First, I wonder if choosing such a politically charged topic would lead to as accurate results as they claim? I could see it leading to relatively accurate data in that people could be more easily swayed by articles leaning towards their political bias. On the flip side, if their study included more Democrats than Republicans, and they chose headlines opposing Democrat’s views, the participants could be less inclined to agree, leading to skew in their results. The opposite could also be true.

**NOTE: The study could have addressed this and made a questionnaire for participants, and I vaguely remember noticing something to the effect of that when I skimmed the paper. However, I was only able to access the paper once so I missed that information.  When I navigated away from the page and then back to it, the website asked me to create an account with them which I did not really want to do.

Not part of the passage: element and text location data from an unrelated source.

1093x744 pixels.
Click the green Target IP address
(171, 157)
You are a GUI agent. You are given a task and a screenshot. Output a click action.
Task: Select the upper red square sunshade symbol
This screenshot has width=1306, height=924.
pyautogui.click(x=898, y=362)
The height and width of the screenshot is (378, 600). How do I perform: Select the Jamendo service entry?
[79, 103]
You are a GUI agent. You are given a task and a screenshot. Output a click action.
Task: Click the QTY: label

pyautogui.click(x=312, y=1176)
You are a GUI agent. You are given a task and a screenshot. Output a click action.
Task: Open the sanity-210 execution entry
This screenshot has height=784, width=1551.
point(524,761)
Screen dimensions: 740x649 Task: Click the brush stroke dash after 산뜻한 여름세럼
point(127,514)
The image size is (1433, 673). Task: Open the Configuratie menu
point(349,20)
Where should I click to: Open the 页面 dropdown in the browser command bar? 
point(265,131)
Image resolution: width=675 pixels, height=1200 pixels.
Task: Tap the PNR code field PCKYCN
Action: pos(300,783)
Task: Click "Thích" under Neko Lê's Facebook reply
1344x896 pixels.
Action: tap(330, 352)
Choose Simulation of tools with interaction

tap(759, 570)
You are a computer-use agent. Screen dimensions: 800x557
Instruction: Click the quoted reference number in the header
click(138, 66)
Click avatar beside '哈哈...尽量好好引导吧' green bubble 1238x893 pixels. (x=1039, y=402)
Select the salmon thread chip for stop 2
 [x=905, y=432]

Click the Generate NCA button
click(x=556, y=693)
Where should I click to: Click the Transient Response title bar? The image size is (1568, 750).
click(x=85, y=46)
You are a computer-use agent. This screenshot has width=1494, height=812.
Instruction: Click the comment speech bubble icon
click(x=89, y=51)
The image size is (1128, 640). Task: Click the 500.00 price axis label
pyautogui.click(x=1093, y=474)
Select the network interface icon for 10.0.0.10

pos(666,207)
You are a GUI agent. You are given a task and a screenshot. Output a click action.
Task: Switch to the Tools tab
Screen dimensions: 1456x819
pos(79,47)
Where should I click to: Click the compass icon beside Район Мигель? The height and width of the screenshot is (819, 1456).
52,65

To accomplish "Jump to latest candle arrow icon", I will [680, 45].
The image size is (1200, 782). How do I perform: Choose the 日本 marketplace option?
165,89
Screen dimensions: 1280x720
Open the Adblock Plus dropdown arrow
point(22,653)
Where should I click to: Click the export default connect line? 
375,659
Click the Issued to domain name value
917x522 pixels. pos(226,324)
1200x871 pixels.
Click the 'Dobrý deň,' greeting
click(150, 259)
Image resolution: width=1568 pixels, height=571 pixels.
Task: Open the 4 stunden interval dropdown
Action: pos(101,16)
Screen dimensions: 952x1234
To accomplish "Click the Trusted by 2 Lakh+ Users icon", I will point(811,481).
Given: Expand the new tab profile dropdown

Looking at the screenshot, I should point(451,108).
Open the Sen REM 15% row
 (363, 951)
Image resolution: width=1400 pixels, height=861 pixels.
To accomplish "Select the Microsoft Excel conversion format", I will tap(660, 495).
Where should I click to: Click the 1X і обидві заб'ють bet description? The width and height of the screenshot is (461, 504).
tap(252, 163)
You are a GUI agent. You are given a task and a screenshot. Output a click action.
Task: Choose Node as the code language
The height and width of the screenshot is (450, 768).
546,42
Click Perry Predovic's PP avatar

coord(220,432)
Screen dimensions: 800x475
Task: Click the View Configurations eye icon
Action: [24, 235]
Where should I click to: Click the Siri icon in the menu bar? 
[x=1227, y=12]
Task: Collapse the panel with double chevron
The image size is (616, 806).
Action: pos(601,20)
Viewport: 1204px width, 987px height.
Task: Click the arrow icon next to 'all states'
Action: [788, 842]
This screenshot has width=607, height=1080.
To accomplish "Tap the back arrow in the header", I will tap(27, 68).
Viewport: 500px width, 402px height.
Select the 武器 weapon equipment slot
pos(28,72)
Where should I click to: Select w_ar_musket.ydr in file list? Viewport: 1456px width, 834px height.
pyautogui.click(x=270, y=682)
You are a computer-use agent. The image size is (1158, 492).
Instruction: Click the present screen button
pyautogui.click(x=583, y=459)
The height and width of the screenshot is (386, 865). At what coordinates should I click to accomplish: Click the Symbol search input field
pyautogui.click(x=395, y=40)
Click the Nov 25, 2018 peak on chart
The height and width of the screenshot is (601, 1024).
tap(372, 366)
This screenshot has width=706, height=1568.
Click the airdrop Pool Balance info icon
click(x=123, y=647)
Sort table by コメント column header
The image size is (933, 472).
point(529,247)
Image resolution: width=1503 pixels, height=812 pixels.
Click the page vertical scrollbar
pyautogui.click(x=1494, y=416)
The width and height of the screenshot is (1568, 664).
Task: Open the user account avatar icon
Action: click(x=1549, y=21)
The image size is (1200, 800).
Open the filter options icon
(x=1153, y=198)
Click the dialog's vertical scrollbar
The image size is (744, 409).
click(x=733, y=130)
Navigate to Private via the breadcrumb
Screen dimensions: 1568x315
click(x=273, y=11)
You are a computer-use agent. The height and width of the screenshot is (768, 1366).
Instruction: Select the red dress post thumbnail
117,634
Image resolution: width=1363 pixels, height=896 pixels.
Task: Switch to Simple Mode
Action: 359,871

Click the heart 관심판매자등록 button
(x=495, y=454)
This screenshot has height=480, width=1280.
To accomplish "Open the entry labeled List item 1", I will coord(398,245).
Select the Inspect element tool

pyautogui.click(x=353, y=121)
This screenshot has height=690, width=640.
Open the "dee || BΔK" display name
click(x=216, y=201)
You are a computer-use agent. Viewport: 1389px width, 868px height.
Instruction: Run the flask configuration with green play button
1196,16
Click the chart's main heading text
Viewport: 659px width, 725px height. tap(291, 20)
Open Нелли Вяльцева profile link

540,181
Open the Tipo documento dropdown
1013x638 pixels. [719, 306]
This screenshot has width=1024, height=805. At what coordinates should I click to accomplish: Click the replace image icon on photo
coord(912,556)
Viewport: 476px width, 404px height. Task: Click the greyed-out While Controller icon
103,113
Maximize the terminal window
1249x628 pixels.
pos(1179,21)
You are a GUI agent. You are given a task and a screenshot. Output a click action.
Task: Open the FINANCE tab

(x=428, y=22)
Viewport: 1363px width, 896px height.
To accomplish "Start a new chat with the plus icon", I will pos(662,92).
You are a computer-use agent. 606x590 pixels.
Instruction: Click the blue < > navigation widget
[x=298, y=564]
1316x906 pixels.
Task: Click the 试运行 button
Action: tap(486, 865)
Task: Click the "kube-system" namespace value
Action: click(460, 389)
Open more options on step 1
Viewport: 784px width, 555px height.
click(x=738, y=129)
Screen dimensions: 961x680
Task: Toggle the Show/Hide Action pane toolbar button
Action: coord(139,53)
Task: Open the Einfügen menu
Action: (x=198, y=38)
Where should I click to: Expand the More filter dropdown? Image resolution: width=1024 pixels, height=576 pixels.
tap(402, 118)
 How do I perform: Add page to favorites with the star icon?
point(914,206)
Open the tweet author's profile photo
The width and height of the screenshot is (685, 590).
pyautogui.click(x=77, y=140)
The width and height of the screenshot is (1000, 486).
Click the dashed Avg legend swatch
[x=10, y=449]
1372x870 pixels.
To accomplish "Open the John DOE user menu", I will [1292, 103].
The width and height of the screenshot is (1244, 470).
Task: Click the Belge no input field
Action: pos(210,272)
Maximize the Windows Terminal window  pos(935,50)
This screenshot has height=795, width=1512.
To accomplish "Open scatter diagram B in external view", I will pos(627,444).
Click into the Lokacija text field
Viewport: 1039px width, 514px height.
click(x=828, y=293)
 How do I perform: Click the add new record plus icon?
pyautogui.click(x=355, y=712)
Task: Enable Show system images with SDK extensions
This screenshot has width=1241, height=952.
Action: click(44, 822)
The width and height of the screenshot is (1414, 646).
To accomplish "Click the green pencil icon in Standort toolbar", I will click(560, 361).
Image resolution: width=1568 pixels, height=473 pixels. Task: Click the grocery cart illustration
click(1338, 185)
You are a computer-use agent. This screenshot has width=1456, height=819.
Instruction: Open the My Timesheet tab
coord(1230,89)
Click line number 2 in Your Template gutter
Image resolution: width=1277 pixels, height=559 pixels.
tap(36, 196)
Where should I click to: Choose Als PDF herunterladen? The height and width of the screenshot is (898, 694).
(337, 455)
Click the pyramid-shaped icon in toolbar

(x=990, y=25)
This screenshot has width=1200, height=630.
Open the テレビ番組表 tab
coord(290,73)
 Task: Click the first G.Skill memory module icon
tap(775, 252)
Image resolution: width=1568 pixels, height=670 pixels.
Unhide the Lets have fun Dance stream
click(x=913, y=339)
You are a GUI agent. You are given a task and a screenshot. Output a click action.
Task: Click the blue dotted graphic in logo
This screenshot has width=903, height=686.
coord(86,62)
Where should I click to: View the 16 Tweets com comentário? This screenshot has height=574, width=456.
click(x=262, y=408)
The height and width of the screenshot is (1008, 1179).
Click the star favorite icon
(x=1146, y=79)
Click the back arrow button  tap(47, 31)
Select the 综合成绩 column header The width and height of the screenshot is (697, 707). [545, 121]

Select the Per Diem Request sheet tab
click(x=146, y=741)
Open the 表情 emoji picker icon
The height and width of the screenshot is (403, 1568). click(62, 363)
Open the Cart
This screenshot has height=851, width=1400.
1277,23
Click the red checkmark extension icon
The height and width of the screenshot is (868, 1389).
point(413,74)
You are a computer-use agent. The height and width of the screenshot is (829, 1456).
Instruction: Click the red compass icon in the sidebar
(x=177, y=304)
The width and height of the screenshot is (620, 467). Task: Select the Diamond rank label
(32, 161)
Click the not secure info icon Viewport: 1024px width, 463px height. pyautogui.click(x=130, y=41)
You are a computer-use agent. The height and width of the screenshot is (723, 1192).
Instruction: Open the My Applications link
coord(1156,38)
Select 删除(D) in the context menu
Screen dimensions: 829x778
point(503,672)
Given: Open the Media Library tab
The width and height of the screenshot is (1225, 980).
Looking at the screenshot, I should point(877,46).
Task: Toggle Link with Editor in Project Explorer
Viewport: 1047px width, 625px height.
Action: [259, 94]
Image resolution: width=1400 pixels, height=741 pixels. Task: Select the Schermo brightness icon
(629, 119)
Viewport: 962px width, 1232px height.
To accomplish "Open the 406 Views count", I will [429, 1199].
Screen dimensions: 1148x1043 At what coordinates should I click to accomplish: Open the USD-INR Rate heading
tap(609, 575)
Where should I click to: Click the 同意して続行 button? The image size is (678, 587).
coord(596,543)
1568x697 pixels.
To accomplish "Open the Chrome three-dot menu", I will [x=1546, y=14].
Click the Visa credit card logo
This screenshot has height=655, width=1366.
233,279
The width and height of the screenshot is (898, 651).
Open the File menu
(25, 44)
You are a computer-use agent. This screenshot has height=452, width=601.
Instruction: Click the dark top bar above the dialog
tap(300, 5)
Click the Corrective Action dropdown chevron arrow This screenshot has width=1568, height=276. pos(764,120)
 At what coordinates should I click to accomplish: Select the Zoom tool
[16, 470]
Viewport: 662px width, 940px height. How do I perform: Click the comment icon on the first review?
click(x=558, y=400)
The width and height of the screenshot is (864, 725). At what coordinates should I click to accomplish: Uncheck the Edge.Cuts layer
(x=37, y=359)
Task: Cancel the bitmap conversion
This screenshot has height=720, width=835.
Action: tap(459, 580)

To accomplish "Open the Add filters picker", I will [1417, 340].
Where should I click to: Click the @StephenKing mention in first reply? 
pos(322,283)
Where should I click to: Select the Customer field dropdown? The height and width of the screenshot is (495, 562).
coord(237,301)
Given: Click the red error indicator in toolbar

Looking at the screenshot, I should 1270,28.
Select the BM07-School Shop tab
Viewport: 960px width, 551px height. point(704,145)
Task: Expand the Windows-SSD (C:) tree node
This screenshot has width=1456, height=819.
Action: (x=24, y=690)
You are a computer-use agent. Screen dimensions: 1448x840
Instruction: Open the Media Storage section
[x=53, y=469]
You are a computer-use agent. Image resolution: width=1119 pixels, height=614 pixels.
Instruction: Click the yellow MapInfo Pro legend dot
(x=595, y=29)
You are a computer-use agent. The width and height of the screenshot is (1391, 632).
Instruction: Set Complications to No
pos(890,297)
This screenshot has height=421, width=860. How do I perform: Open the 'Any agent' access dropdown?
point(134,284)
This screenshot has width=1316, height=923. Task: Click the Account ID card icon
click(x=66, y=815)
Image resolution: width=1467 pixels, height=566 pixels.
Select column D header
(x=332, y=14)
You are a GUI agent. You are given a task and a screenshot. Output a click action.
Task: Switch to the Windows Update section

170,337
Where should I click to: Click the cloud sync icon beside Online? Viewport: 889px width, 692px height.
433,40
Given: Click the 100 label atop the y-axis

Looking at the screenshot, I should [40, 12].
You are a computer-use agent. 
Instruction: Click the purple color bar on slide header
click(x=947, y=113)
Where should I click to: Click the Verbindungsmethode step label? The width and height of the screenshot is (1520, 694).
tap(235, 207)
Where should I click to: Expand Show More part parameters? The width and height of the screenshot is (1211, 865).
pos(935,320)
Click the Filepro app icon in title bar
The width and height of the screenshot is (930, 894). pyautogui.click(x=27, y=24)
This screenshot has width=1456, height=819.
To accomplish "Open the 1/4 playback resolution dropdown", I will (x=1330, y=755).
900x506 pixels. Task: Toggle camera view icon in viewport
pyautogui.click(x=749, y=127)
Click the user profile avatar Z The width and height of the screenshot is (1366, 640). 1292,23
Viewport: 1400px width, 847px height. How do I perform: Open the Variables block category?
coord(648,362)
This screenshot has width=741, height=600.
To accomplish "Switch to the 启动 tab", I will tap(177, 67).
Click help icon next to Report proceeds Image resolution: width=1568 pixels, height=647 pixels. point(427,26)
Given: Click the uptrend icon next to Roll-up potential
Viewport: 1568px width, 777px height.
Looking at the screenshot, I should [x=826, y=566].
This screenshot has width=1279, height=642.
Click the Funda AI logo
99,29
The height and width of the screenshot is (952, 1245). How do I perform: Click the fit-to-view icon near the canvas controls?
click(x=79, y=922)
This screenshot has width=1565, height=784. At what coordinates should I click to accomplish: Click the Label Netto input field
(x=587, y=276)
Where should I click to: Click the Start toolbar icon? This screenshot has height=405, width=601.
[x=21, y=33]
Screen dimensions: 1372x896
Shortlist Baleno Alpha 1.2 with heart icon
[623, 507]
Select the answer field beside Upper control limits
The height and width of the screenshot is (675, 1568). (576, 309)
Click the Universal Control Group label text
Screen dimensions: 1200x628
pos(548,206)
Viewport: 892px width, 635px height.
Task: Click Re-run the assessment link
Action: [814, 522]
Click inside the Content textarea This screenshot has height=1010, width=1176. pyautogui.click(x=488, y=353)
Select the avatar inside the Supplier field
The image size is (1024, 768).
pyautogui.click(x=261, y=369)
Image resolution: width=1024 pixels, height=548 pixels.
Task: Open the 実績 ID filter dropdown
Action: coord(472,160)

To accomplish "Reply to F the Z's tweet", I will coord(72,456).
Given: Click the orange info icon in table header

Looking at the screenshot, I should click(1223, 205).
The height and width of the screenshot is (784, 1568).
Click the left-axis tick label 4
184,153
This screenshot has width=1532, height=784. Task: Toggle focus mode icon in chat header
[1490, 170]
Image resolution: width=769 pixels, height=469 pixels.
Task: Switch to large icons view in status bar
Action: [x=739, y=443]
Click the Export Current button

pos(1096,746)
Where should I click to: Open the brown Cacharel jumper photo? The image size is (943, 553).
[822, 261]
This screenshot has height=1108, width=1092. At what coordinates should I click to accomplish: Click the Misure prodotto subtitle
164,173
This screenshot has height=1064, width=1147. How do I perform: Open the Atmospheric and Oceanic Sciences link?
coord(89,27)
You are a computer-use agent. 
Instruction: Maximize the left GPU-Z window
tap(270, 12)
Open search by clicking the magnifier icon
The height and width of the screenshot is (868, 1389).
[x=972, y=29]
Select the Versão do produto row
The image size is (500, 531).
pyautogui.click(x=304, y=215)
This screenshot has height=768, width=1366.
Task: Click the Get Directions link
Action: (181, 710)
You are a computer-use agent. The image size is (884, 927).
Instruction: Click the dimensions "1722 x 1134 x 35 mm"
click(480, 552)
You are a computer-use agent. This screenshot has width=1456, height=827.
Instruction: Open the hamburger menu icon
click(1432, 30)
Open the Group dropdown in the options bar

It was also difficult to ascertain the study’s reliability because the Vox article left out some key points of information about the study. For example: we do not know if the study was done on 50 individuals or 5,000 individuals. We do not know if they were democrat, republican, male, female nor do we know the headlines they were given and if they were given the same headlines. From the first graph, you can vaguely determine the scale that was used to rank the headlines by accuracy, but even those involve some guess-work.

I would also be interested to know about the participant’s education on web literacy to see whether or not that played a role in their perceptions.

While the study may appear shaky on the surface, I am not discrediting the fact that fake news can circulate and spread at alarming rates. Nor am I saying that people do not believe fake news. Upon second investigation (which I was not able to do), the study could have been remarkably solid, and the illusion of truth could really be a measurable thing. Because of the many questions still at play, I am simply not sure that the relationship between viewing fake news multiple times and believing the fake news is causal.